본문 바로가기

Corpus

Reuters Corpora

http://corpus.leeds.ac.uk/

Reuters Corpora (RCV1, RCV2, TRC2)

In 2000, Reuters Ltd made available a large collection of Reuters News stories for use in research and development of natural language processing, information retrieval, and machine learning systems. This corpus, known as "Reuters Corpus, Volume 1" or RCV1, is significantly larger than the older, well-known Reuters-21578 collection heavily used in the text classification community.

In Fall of 2004, NIST took over distribution of RCV1 and any future Reuters Corpora. You can now get these datasets by sending a request to NIST and by signing the agreements below.

What's available

RCV1

Reuters Corpus, Volume 1, English language, 1996-08-20 to 1997-08-19 (Release date 2000-11-03, Format version 1, correction level 0)

This is distributed on two CDs and contains about 810,000 Reuters, English Language News stories. It requires about 2.5 GB for storage of the uncompressed files.

RCV2

Reuters Corpus, Volume 2, Multilingual Corpus, 1996-08-20 to 1997-08-19 (Release date 2005-05-31, Format version 1, correction level 0)

This is distributed on one CD and contains over 487,000 Reuters News stories in thirteen languages (Dutch, French, German, Chinese, Japanese, Russian, Portuguese, Spanish, Latin American Spanish, Italian, Danish, Norwegian, and Swedish).
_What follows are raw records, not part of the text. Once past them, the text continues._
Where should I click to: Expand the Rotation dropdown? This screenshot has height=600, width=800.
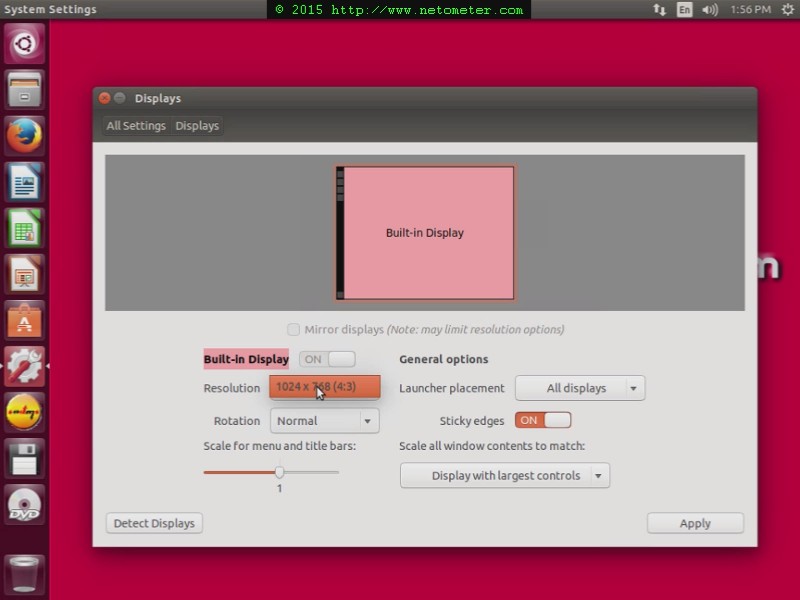pyautogui.click(x=324, y=420)
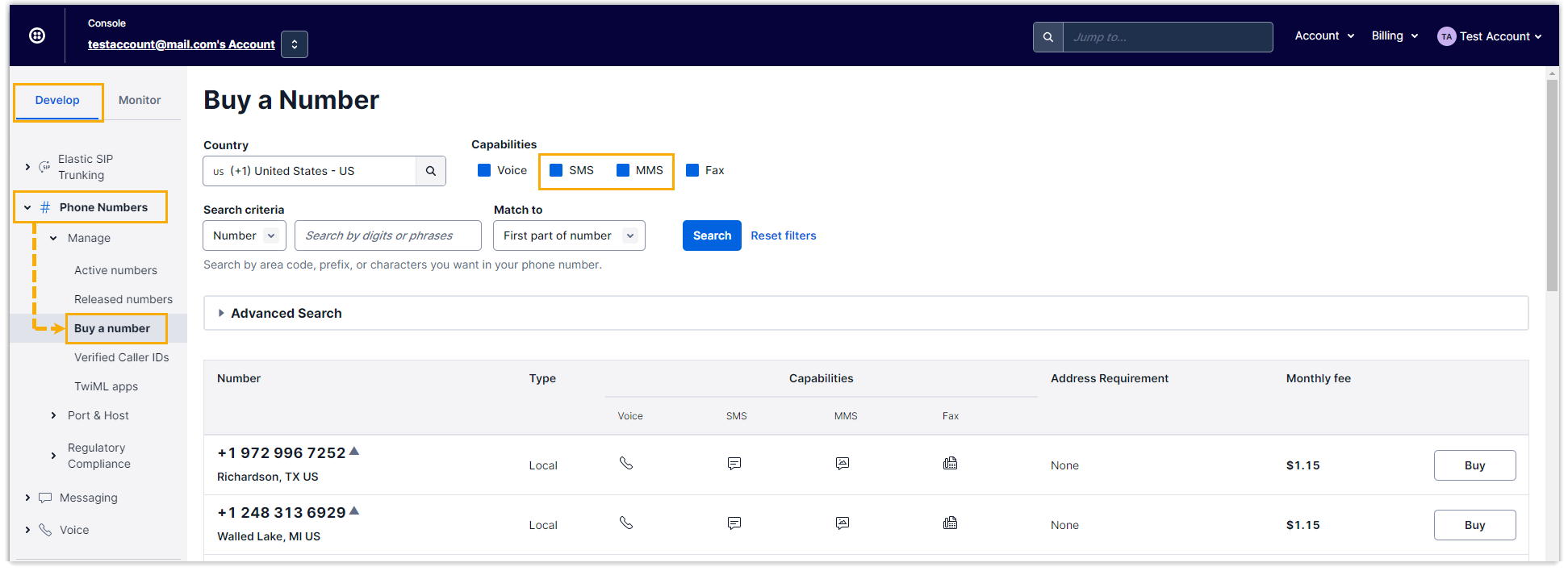Click the Reset filters link
The image size is (1568, 571).
[x=783, y=235]
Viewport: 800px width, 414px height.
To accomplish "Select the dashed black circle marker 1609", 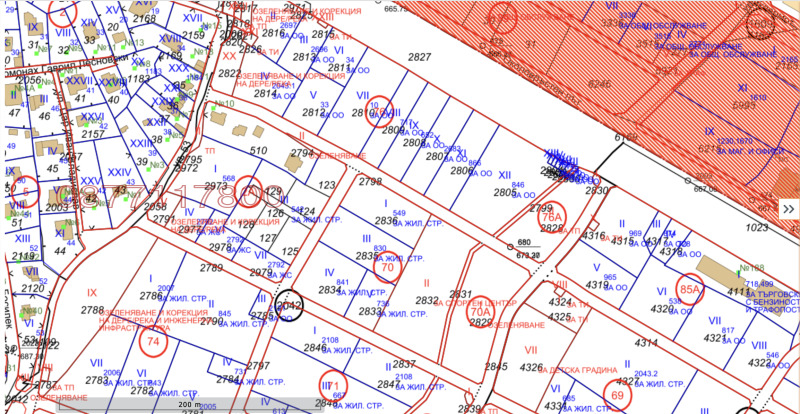I will pos(760,22).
The stories are NOT PARALLEL, but are written by local reporters in each language. These stories are contemporaneous with RCV1, but some languages do not cover the entire time period.

TRC2

Thomson Reuters Text Research Collection (TRC2)

The TRC2 corpus comprises 1,800,370 news stories covering the period from 2008-01-01 00:00:03 to 2009-02-28 23:54:14 or 2,871,075,221 bytes, and was initially made available to participants of the 2009 blog track at the Text Retrieval Conference (TREC), to supplement the BLOGS08 corpus (that contains results of a large blog crawl carried out at the University of Glasgow). TRC2 is distributed via web download.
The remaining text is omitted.